It's easy to forget now that Josh Beckett looked like a Cy Young candidate as late as mid-August last season. The hard-throwing righty had a 3.10 ERA and a strikeout-to-walk ratio of 3.45. His win-loss record was 14-4, for those who care about that sort of thing. He'd thrown three complete games, including a three-hit shutout against Kansas City and a three-hit shutout against Atlanta.
Heck, he'd even hit a home run.
But the longball started to cause problems for him in late August, and his ERA reacted accordingly. By Sept. 2, Beckett had allowed at least two home runs in five straight starts and had seen his ERA jump to 3.87 -- and Jon Lester was the Game 1 started in the ALCS.
Home runs are one of those complicated things pitchers both can and can't control. A pitcher has a degree of control over how hard the ball gets hit, and how hard the ball gets hit has a lot to do with whether it goes over the fence. There's a little bit of luck involved, though, in whether fly balls turn into home runs or whether they end up caught at the warning track.

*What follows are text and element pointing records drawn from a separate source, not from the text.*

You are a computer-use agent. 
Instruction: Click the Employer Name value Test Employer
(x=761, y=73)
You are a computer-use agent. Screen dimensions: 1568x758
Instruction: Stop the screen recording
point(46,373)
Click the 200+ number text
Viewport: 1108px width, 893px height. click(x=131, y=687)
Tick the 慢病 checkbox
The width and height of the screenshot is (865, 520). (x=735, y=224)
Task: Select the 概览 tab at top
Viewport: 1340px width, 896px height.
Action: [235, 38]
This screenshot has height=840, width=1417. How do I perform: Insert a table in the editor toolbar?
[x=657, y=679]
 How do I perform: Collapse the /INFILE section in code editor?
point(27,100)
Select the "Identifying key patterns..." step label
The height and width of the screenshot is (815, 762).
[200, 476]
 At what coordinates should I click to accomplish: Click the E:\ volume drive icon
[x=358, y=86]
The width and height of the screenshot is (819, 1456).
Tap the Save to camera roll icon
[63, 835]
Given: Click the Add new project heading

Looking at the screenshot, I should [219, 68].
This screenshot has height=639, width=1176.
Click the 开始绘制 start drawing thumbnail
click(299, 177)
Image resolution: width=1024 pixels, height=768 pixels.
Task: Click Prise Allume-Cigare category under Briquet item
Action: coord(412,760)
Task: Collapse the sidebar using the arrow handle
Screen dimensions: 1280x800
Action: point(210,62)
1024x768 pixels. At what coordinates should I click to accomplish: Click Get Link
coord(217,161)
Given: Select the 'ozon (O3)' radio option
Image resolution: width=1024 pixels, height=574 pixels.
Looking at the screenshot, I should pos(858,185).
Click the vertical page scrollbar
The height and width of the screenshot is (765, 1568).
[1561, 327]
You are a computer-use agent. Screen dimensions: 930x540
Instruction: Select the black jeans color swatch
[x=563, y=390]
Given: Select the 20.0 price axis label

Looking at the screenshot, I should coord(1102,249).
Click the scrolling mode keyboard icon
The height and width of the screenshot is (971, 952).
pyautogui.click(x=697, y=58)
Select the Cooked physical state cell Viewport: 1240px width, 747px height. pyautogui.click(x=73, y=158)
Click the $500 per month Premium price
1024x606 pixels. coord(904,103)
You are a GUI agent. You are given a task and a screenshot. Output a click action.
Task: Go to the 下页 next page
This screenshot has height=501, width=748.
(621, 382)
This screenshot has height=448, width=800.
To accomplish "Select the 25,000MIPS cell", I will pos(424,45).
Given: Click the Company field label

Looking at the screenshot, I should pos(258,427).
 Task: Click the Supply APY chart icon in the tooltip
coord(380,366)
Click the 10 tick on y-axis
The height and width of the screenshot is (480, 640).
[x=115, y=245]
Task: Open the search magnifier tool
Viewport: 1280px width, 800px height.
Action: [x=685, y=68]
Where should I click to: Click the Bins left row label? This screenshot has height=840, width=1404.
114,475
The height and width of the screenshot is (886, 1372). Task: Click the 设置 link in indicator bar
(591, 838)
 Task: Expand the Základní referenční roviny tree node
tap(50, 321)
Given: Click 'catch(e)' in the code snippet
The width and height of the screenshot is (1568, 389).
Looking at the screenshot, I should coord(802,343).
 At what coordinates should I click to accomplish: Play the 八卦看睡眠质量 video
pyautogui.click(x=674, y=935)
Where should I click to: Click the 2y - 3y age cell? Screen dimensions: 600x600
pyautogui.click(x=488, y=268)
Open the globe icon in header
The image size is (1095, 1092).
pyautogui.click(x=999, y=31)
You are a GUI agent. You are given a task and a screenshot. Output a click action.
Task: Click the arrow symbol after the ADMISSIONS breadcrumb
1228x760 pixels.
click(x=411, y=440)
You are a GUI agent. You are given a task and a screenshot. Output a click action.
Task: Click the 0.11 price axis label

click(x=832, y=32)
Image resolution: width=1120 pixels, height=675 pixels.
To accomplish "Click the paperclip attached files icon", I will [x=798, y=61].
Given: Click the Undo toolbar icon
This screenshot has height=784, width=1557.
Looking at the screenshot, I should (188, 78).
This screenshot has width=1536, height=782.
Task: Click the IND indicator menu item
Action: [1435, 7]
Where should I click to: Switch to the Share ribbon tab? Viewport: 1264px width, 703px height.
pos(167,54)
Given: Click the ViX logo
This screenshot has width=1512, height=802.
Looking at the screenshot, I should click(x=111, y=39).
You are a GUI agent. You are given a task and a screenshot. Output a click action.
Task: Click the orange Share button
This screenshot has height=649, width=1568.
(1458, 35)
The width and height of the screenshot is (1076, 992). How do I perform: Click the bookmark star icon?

A look at Beckett's entire season indicates that he probably got a little bit unlucky during his rough patch in August.
(Thanks to FanGraphs' tremendous new splits tool for the data.)
Beckett saw his ground-ball rate stay pretty consistent last season, spiking at 52.2 percent in June but never falling below 46 percent down the stretch. His fly-ball rate wasn't quite so consistent, jumping from 28.3 percent in June to 38.9 percent in August. At the same time, though, his line-drive rate hit a season low in August -- and line-drive rate usually is a better indicator of pitcher success or failure than either of the other two measures.
Even as his fly-ball rate jumped, his home-run rate jumped even higher -- higher than it had in his entire Red Sox career. Check out his HR/FB rates by month last season:
Home runs out of total fly balls
April: 10.0 percent
May: 13.0
June: 3.8
July: 8.1
August: 27.3
September: 8.6
(Cue the outlier music.)
Not once in his Red Sox career has Beckett had a month even close to that bad. Not once in his Red Sox career has Beckett's HR/FB ratio even touched 20. His previous worst came in 2006 when his HR/FB numbers fluctuated between 11.1 and 19.5 percent. More often than not, his HR/FB ratio has been under 10 percent.
In other words, something looks awfully fluky about the rough August that Beckett endured last season -- and that's an encouraging sign for this season.